Mobile operating systems have become a thing of passion for many people. An integral part of their life, much like religion was, and still is, for some. To be left without their phone they fill lost, disconnected and feeling left out of the grander scheme of things. If this is the case for you, you are likely reliant on your phone for many, if not most, activities throughout your day. Apple iOS, Google Android, and Microsoft’s Windows Mobile, are likely something you've heard of or used. Each mobile operating system has its own perks and is marketed toward specific user types.
Apple’s iOS is the most well-known, with it's hardware counterpart, it has become an icon, recognized by most people in the United States and many around the world. The operating system adheres to Apples closed-ecosystem designed they have become so well known for now. The iOS is functional, simple, intuitive, and offers more apps than you can shake a stick at. The applications must follow strict guidelines that Apple has put in place, or the application will not be accepted or even pulled from the Apple App Store if these guidelines are not followed. This ensures apps are generally functional, not scams, and shouldn't harm your phone or leave it open to attacks.
With the above mentioned information it can seem like a no brainer why the iOS would be the best option but because it is part of the Apple Eco-system it has limited customization.
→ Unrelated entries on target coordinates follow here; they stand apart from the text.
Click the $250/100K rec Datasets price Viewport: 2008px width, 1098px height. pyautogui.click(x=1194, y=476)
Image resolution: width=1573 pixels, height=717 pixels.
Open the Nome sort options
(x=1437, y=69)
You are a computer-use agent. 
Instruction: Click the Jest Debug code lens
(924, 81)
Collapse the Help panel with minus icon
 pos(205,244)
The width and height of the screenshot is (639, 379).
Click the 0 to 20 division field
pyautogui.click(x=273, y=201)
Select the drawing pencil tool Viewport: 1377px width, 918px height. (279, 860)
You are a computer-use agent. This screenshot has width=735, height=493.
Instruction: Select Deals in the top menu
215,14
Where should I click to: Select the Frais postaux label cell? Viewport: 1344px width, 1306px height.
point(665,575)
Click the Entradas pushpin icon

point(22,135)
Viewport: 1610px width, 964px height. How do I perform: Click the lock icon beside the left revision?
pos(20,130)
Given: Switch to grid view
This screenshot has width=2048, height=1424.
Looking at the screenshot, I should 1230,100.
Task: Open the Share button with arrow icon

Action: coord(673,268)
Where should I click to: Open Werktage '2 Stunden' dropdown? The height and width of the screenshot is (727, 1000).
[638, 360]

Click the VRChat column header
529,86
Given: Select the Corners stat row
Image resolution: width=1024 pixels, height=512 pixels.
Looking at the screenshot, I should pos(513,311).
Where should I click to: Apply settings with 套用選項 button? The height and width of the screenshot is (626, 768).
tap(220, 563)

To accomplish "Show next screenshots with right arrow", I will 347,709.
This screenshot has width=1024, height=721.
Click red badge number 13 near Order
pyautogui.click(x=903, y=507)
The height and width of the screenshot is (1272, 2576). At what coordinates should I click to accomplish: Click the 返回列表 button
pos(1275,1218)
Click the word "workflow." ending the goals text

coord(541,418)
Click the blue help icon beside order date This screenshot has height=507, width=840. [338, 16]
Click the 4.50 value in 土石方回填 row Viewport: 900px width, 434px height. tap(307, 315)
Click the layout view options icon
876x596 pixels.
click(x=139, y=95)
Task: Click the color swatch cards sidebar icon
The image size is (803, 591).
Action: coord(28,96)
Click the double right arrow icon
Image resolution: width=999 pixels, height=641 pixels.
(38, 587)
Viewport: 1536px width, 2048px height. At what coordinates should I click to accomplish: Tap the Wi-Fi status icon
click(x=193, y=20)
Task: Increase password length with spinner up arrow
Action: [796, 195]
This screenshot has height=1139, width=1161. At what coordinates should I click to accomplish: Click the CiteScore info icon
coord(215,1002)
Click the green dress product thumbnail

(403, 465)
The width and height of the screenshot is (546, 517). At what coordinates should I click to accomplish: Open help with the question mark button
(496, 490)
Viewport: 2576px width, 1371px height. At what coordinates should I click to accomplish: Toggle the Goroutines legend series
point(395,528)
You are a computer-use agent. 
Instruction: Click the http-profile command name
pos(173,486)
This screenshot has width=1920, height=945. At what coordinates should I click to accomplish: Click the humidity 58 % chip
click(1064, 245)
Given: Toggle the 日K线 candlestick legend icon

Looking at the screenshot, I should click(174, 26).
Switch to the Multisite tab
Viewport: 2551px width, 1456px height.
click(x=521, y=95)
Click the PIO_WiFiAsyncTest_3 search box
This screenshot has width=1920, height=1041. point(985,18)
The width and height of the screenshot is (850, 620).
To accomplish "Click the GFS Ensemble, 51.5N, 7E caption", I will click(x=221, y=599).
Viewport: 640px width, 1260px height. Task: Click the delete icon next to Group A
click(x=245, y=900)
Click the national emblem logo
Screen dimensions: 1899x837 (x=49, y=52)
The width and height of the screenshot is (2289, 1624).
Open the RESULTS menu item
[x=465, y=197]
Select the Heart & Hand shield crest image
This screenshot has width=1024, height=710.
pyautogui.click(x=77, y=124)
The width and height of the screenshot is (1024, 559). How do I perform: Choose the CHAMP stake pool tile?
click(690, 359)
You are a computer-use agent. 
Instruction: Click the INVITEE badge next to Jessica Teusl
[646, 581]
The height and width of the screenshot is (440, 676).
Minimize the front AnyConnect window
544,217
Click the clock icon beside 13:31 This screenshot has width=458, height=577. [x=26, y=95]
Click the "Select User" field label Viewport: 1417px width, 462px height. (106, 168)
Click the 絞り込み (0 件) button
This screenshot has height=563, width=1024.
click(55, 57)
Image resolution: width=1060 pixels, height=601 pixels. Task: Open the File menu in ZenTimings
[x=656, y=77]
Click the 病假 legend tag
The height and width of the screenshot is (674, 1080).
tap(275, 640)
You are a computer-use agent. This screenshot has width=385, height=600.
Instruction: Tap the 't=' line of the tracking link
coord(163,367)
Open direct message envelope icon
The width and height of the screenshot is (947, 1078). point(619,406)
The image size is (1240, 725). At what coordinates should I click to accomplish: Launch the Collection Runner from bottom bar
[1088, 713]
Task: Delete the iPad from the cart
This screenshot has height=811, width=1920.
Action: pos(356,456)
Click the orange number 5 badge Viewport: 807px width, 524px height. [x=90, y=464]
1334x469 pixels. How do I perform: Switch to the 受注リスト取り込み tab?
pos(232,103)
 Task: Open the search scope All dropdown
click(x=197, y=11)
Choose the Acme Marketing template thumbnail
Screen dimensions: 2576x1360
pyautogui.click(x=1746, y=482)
Positioning of the apps, wall paper, and app folders are about the extent of customization. If an application gets pulled down from your favorite developer, it could leave that developer without an app for days, weeks or indefinitely, and leave you with out updates or being able to get the app on new devices. Apple holds its own imagine in high regard and refuses to implement new ideas or features until they have deemed it worthy of integration. The iOS tends to be the last of the mobile operating systems to include new and useful features.
Google’s Android operating system is the most used mobile operating system in the world. The software is open source and any manufacturer can put it on their phones, and developer can develop applications for free. There is no strict requirements or hacks that need to be done to get a newly developed app on your phone and you aren't limited to Google's Android Play Store. In terms of customization, Android is the best way to go. With dozens of launchers easily at your fingertips, with one click of a button you can make you phone look and feel like an iOS or Windows device, or you can go with a high-tech looking view you’d imagine a hacker having on his phone, or something that makes your phone bright pink with kittens playing in the background. There is literally something for everyone with Android.
Android, while offering many apps, and the most customization of any mobile device it does not offer the safety and quality of the iOS. While arguments can and have been made for safety and security of the iOS, as a whole it the Android OS by design offers more ways to be hacked or have something cause system wide instability. Malicious apps can take over the phone, sending text to your contacts on your behalf, lock you out of your phone, or stay silence as you provide some unknown person all of your personal information. Since Google believes in a free and open market, many of the apps are not held to a standard, with the belief that bad apps will fail by natural selection. Unfortunately this breeds a market of apps that, in many cases can be sub-par because the users, don’t know any better, and the app hits the bar that was already lowered. While many apps for Android are amazing, you are likely to find more apps that don’t work with your phone than you ever would with Apples iOS.
Microsoft Windows Mobile 8 is the newest of the operating systems Microsoft has created for the mobile platform. With a focus on customization and the ability to do more in less time, it is a wonder it hasn't caught on more than it has. The operating system has tiles that offer a fair amount of information at a glance. Its most recent version being the pre-release windows 8.1 (due in June 2014) that offers more functionality upgrades than you might expect, and runs even smoother than its predecessor. The operating system is surprisingly simple, and yet offers high functionality. Android being the most difficult OS to dig down into, and iOS being revere for being user friendly, the Windows 8 Mobile version leaves its competition in the dust. Once you've set it up, and learned to use all the features it offers you can do more in less time than you've been conditioned to believe.
While the core functionality is good, and customization is great, the Windows 8 Mobile app store is like the Wild West. With a few official apps from big developers, there is a lack of the big apps you’d tend to see on its competition markets. Most apps are created by people or small groups to emulate the design or function of the big apps on other systems, many of which fall short by a large margin. At a glance you can find 5 YouTube apps, none made by Google, who owns YouTube, all of which have an odd feel. For most apps you'll finally settle for something that is “good enough” but you’re unlikely to be happy with it.
How do you decide what you want or needed with a mobile device? The real answer is whatever best fits your life style. iOS is great for Apps and stability, its system is tried and true and tend to offer the best out of box experience. Android offers the most customization and you can make your phone truly your own. Windows offers a phone that you won’t need to be glued to and just need a glance to find the update or text you want. There are many features each offer that were not covered in this article, and more research may be needed if you are testing the waters in the smart phone market for the first time, but with this information it should be clear which will be the most useful for your lifestyle.